◆ **Given records**:
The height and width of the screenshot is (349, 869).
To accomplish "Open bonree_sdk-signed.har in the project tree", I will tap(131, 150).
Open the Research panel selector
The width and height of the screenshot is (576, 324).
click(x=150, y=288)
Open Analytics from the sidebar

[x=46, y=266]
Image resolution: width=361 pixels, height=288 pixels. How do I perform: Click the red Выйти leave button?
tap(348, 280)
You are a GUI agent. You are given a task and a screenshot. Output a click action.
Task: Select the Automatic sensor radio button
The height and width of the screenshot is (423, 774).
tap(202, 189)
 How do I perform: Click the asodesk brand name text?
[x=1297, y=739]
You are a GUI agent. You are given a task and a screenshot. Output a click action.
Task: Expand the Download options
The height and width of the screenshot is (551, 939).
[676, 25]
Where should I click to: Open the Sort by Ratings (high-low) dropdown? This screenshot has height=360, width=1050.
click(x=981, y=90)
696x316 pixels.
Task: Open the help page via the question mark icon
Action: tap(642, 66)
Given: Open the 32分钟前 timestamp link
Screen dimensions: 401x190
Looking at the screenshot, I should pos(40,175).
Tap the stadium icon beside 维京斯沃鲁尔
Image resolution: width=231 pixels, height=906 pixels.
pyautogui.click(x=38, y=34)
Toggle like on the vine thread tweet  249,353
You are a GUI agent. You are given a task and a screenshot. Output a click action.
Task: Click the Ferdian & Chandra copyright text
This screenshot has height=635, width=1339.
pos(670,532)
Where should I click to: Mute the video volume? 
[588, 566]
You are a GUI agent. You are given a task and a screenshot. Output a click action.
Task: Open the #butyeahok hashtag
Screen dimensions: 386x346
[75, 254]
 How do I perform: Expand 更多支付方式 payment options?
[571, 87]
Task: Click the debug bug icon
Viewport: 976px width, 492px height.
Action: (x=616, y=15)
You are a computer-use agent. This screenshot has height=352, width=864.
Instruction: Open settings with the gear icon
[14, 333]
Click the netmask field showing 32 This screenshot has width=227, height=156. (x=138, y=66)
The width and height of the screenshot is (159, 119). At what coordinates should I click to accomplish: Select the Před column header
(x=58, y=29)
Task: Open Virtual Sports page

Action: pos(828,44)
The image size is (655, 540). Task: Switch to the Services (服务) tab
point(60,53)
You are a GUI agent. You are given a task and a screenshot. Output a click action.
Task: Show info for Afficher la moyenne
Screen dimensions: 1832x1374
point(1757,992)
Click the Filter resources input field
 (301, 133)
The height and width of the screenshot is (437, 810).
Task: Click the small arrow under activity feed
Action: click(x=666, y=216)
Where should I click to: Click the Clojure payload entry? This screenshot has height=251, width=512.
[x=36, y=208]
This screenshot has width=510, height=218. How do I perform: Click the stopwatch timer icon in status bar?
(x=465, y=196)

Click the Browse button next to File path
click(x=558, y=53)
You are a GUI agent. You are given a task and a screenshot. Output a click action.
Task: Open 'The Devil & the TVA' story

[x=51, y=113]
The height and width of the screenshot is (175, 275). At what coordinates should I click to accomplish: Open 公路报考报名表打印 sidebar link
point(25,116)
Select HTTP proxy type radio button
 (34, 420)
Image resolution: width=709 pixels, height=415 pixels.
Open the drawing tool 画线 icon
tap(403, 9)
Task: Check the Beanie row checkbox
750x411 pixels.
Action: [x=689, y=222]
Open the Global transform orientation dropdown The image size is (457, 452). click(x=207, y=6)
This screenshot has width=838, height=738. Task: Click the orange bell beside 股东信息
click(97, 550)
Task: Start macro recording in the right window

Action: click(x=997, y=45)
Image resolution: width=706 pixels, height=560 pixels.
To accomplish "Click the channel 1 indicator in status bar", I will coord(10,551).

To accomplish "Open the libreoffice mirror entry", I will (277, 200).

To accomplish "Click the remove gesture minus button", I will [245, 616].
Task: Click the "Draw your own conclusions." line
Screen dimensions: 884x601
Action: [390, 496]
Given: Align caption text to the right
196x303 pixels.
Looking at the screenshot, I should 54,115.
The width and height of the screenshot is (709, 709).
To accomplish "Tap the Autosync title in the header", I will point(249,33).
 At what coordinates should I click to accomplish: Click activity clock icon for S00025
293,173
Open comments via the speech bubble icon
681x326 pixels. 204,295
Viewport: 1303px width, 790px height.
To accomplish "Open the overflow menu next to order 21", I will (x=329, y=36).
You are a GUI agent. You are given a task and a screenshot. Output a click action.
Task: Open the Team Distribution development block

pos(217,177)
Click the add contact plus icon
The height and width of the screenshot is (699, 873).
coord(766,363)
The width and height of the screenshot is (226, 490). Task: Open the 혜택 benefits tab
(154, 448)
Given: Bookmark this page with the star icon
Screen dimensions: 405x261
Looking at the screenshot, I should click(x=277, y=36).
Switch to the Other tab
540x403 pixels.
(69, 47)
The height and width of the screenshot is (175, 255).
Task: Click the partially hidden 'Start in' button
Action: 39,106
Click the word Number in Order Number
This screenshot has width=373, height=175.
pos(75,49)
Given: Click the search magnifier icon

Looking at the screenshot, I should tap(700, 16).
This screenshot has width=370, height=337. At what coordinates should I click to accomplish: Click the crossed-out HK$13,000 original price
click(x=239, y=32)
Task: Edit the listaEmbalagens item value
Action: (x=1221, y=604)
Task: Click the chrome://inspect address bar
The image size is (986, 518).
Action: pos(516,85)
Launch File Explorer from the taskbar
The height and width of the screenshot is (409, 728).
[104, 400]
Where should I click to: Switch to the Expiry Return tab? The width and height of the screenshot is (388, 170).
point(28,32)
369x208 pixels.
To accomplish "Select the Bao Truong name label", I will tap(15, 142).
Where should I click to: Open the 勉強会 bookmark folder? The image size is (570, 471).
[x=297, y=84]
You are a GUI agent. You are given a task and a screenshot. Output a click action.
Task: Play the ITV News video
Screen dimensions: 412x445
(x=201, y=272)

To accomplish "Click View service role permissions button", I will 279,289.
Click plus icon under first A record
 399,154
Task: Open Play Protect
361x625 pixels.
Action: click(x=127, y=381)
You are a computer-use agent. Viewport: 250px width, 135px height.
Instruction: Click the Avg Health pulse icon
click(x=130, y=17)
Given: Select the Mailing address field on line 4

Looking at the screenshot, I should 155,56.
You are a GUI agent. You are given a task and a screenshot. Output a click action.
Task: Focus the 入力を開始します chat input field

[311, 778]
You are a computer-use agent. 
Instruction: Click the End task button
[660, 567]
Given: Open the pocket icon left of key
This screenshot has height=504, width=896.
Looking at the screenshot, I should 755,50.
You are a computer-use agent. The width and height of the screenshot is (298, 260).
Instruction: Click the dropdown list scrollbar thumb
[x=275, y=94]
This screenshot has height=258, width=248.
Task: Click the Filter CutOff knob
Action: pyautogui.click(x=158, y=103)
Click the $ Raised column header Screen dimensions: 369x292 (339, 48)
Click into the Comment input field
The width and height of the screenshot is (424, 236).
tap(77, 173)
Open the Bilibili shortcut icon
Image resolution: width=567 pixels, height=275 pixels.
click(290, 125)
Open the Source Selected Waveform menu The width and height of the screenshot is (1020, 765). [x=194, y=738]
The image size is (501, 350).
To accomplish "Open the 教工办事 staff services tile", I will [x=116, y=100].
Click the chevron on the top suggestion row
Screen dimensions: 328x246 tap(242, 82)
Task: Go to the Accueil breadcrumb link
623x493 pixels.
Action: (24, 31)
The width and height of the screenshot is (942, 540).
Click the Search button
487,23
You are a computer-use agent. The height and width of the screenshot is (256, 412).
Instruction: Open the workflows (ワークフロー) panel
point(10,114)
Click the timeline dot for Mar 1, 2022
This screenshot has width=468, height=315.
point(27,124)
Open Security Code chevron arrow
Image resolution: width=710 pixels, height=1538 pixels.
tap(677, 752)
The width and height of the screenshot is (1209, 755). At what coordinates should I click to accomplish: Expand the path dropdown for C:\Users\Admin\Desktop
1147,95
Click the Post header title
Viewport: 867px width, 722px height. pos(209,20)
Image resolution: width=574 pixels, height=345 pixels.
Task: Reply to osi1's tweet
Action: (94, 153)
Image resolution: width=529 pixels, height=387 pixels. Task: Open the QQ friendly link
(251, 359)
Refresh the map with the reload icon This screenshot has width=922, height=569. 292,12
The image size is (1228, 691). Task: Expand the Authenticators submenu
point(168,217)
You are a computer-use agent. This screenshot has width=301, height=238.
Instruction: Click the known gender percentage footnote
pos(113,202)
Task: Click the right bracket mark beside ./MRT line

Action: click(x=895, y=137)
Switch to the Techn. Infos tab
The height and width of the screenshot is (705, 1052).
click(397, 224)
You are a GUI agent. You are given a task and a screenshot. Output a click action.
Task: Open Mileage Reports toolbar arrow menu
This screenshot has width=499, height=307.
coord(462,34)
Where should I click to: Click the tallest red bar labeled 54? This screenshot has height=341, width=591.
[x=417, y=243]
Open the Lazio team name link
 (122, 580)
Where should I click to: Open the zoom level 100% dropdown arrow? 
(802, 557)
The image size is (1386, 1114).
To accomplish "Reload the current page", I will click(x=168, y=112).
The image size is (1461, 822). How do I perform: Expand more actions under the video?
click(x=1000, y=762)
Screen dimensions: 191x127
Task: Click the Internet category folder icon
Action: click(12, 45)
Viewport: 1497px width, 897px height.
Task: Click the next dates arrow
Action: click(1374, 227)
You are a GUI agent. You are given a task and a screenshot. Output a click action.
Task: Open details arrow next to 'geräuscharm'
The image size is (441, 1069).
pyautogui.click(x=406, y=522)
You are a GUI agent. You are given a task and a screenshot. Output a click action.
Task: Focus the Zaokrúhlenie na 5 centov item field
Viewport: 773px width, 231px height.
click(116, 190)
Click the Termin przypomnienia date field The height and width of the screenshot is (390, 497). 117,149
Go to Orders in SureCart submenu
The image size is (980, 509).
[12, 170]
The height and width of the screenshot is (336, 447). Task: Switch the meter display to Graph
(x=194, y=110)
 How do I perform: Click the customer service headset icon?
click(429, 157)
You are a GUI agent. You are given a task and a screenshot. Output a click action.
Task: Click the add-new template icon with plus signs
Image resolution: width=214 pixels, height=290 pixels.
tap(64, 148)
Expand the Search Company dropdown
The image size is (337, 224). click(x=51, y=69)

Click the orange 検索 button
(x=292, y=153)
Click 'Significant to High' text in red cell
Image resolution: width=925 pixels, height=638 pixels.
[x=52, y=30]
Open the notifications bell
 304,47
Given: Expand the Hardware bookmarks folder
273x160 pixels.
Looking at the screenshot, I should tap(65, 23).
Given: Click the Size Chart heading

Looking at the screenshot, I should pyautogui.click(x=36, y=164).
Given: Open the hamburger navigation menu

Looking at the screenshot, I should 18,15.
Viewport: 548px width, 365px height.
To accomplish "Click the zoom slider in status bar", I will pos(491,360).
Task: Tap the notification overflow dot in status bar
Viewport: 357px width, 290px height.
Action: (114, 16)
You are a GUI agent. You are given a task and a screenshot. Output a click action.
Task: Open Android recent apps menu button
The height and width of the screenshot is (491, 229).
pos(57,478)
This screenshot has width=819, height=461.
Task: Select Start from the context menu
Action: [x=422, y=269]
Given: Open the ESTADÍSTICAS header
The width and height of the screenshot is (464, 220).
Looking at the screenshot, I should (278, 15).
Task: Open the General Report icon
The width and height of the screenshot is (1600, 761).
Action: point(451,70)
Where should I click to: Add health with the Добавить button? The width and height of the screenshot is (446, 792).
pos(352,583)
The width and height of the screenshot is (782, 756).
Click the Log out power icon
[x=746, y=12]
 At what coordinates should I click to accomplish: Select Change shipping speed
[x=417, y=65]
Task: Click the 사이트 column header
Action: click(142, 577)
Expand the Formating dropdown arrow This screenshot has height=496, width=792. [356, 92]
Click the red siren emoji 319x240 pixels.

◆ **Task description**: Copy each line of the entries that includes the word "overflow".

◆ **Task answer**:
To accomplish "Open the overflow menu next to order 21", I will (x=329, y=36).
Task: Tap the notification overflow dot in status bar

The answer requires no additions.